Les Louanges, Alouette ! (Bonsound)

« Qui est-ce que je suis
si je ne suis pas mes défauts ? »

Alors que je me tenais bien à l’écart de toute la littérature autour d’Angine de Poitrine, voilà-t-il pas que je subis indirectement les retombées de la célébrité éclair du duo aux petits pois, ces princesses : je m’apprêtais tranquilou à prendre ma place pour le festival près de chez moi – on en a tous un – patatras, c’est complet. Juste le samedi où je voulais voir un jeune québécois dont les extraits (Je confirme ma présence, GODDAM !…) de l’album à venir m’avaient captivé. Bah oui, en même temps, gros débile, c’est le soir où se produit le duo microtonal, pim pam poum. Plus de places, soldaoutte, prison.

Les Louanges / Photo : DR
Les Louanges / Photo : DR

Alors heureusement, je peux étancher ma mélancolie sur l’album donc qui vient de sortir : Alouette ! paru sur la bonne maison Bonsound (Population II, Jonathan Personne…). Comment souvent avec les cousins d’outre-Atlantique, il y a cette évidence que beaucoup de questions qu’on se pose ici n’embarrassent pas les musiciens là-bas : la langue pendue sonne toujours super bien, les influences sont empaquetées, pliées, propres et mixtes, et le pop grand public court dans les veines d’une musique aux ligaments croisés fort robustes.

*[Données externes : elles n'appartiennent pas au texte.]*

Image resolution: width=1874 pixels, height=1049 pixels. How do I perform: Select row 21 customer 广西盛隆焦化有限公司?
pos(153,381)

Si Vincent Roberge alias Les Louanges respire la spontanéité, celle-ci alimente le moteur du petit génie de la composition et de l’interprétation qu’il est. Il y a cette facilité funky qui trouble en permanence ce rock rythmé blues, conscient (pas mal de crochets politiques, le Canada vendeur d’armes, défense du migrant…), qui permet toutes les audaces : chant (mais quelle voix bizarroïde et attachante, un peu colère !), passage parlé avec la morgue rap. On se perd dans cette soul extatique qui rappelle parfois le Minneapolis Sound de son altesse en violet (à 2000 km de là, peanuts). Il y a des choses apaisées, des trucs plus terroirs, et nous on y entend (mais on est tordu, ok) en plein Lili Drop, Eicher, Zucchero, les Stones je sais pas… et en creux les échecs des funky.fr (M, tout ça) ou les approximations des vieux bluesy.fr (Deraime, Personne), c’est drôle ce que ça nous fait.

Comme tous les gens qui savent tout jouer, encore faut-il le faire bien, emballer ça dans une direction perso, c’est là que ça se joue. Les Louanges est trop fort, le disque concept s’écoute comme un long voyage intérieur (54 minutes quand même sans temps morts), dansant, ambitieux, percutant, ça respire, ça digresse, ça se permet des incongruités (le pont solo de Correct, ahaha on a failli s’étrangler), avec la guitare en bandoulière, mais ça retombe toujours sur ses pattes de chats, habiles, énergiques. Alouette !, un statut de la liberté, tout simplement.

Bon, voilà, Canada, filez-moi direct un passeport, avec un billet aller simple, une carte verte, la nationalité québécoise et sinon Pelpass, Bonsound, s’il vous plait, faites quelque chose, une invit’, une place pour samedi prochain, je la paie, et promis, je me barre après le concert du petit gars, je ferai place nette aux nouveaux convertis de Khn et Klek. Paix et amour.